C’est précisément ce Kiš-là, Kiš le symbole de la résistance au fascisme, qui a dû attirer l’attention du fasciste Limonov. C’est pourquoi Kiš est devenu le héros de son histoire, c’est pourquoi il règle ses comptes de cette façon. Il a dû remarquer que Kiš, en tant que symbole de la résistance au fascisme, avait eu un rôle identique à certaines villes de l’ex-Yougoslavie à population mélangée, qui sont devenues les symboles de la résistance à la politique de purification ethnique et qui, pour la même raison, étaient aux yeux des fascistes la cause de tout le mal et de tous les vices. Sarajevo, à une certaine époque, représentait un tel endroit. Et Limonov avait déjà réglé ses comptes avec la ville en la mitraillant de ses fameuses rafales. Il a maintenant complété son tir héroïque par une rafale de misérables humiliations racistes à l’encontre de Danilo Kiš.
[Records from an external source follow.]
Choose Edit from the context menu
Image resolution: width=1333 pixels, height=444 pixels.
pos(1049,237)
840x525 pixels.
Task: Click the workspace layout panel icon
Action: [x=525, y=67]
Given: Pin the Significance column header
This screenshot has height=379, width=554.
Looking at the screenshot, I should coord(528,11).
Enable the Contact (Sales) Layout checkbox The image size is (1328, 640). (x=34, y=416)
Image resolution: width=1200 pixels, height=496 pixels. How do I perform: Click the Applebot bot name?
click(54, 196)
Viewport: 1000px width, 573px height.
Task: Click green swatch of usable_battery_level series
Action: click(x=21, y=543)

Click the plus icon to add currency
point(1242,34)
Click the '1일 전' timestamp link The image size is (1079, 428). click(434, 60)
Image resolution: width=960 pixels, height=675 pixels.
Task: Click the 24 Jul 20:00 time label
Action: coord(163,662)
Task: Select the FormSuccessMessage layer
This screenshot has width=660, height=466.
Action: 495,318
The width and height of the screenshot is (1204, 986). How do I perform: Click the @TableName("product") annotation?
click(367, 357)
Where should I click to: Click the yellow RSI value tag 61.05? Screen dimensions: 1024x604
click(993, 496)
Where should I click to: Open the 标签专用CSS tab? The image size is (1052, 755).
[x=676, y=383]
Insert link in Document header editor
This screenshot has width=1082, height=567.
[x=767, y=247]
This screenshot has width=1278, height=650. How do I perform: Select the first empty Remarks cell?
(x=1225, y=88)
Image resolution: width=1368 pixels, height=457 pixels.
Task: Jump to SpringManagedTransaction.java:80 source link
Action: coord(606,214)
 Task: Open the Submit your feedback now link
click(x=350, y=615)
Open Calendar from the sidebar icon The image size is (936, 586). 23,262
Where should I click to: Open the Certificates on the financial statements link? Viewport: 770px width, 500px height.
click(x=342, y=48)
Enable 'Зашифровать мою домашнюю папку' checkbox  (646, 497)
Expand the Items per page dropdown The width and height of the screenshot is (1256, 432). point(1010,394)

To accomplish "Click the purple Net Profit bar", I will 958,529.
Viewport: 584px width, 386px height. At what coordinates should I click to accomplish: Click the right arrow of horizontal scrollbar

Et finalement, j’en reviens à mon propos du début en ce qui concerne la pensée de Ksistof Varga, qui disait que les gens qui ont lu et aimé Kiš n’auraient pas permis que les criminels de guerre gouvernent leur pays. Maintenant, après avoir lu cette histoire autobiographique d’Édouard Limonov, je peux dire que ce fasciste russe est d’accord au moins sur un point avec Varga. Lui aussi pense qu’il est important de lire Kiš. Il pense aussi que cette lecture pourrait dissuader les gens de prendre la potion que Limonov voudrait leur infliger. Par une guerre « sanitaire », par des massacres et des expulsions, cette potion serait censée leur rendre la pureté de la race originelle, nationale, religieuse et physique. C’est précisément parce qu’il donne une grande importance morale à l’œuvre de Kiš que Limonov s’est acharné contre lui de cette manière odieuse avec les pires humiliations racistes.

Comme on le sait, ce n’est pas le premier, et probablement pas le dernier fasciste à s’en prendre ainsi rageusement à l’écrivain du Tombeau pour Boris Davidović. Mais cela ne fait que confirmer que Kiš, à l’évidence, était et est toujours l’épine dans le pied de cette espèce répandue de penseurs, d’écrivains et de mitrailleurs. Mais pour nous, qui ne marchons dans aucun rang racial ou national, cette nouvelle lecture fasciste et ce portrait de Danilo Kiš pourraient être une incitation de plus, probablement la meilleure de toutes les recommandations, à lire et à aimer cet écrivain. Avez-vous lu Kiš ? Si vous ne l’avez pas encore fait, peut être que Édouard Limonov vous incitera à entreprendre cette lecture.